Designing Games in Conjunction with Psychophysiological Data with Myat Aung
Biosignals monitoring eyes, brain, and muscle function have shown a lot of potential for a more objective understanding of people in different contexts. In recent years, games researchers and studios in particular have been exploring the use of biosignals for understanding player experience. There are developing technologies and ideas for the use of biosignals to improve game design or even develop live adaptive systems to optimise games for a designer’s goals. However, the use of any biosignals have historically involved significant problems with the complexity of data processing and interpretation.
Many of these problems are a consequence of ill-suited design that has not taken adequate consideration for the intricacies of acquiring appropriate biosignal data to begin with. These problems are further accentuated by the limitations of current technology, and debatable empirical understanding of such signals.
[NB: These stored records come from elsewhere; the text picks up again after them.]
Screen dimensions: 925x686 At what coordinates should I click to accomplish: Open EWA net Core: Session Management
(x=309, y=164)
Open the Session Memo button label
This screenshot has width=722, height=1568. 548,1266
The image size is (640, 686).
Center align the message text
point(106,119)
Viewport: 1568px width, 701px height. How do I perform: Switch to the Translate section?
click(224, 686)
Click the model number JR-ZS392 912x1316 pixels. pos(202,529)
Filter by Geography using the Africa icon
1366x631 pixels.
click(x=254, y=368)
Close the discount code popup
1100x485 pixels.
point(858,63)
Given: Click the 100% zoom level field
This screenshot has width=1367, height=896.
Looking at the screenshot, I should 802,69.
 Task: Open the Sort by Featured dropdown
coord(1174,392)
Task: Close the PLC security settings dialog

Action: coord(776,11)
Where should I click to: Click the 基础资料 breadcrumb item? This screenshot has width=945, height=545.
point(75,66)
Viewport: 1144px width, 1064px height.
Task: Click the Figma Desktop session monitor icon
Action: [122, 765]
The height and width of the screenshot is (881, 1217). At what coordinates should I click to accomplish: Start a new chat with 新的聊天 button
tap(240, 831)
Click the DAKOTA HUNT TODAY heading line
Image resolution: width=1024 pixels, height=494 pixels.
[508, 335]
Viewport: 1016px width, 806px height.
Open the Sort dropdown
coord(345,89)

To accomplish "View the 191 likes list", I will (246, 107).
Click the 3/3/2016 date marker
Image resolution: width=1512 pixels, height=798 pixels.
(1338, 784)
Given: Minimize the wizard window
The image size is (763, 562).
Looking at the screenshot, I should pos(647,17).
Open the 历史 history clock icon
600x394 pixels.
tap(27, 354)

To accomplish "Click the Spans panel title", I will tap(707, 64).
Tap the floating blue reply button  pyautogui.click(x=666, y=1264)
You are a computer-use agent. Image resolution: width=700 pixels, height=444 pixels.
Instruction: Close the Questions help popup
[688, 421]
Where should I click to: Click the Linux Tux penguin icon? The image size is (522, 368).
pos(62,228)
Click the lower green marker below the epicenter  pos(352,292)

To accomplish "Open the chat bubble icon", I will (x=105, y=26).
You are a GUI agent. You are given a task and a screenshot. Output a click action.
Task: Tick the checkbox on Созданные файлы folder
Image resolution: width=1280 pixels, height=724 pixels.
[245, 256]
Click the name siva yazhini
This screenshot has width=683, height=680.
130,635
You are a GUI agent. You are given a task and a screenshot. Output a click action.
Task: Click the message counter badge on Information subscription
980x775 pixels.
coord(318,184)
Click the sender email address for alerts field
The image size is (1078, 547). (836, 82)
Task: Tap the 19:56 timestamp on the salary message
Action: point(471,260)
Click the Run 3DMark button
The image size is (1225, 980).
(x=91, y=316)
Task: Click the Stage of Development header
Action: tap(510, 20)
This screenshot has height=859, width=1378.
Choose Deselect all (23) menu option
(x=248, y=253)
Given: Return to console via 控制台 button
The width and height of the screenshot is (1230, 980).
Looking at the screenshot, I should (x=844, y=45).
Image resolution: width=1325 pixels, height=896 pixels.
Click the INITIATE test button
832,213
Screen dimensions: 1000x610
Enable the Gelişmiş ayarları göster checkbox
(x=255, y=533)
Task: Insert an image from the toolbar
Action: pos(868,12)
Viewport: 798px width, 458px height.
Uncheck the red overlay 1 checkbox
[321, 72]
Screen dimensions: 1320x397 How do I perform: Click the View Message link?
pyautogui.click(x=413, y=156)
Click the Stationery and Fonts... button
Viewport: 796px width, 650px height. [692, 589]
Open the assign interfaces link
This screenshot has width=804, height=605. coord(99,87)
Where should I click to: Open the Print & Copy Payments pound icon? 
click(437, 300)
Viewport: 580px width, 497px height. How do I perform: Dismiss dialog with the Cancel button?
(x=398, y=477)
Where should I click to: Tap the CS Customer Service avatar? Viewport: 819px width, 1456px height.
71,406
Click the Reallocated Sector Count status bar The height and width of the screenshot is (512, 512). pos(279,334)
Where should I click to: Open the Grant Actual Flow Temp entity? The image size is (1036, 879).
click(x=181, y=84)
In this talk, I will discuss my experiences working with such data in games research. I will detail experimental problems for working with different biosignals, with particular focus on pupillometry and eye tracking. Drawing from recent experiences in using the commercial game ‘Don’t Starve’ as a stimulus, I will discuss techniques for processing, exploring, and interpreting the multitudes of data acquired during my experiments.
Traditionally, artistic intent and scientific, empirical design are considered antagonists for one another. Given this, in addition to implications for empirical research using this data, I will also talk about my current work designing and developing a game which accounts for such problems, while considering what it means for a ‘stimuli’ game to be a research or toy game. It is my goal to depart a better understanding of general, necessary design considerations when using biosignals in both academic and commercial contexts.
My work provides some context for the promises of these so called objective’ methods, but also highlights the significant investment that is still needed in basic research to understand how to effectively use these signals in games for the real world.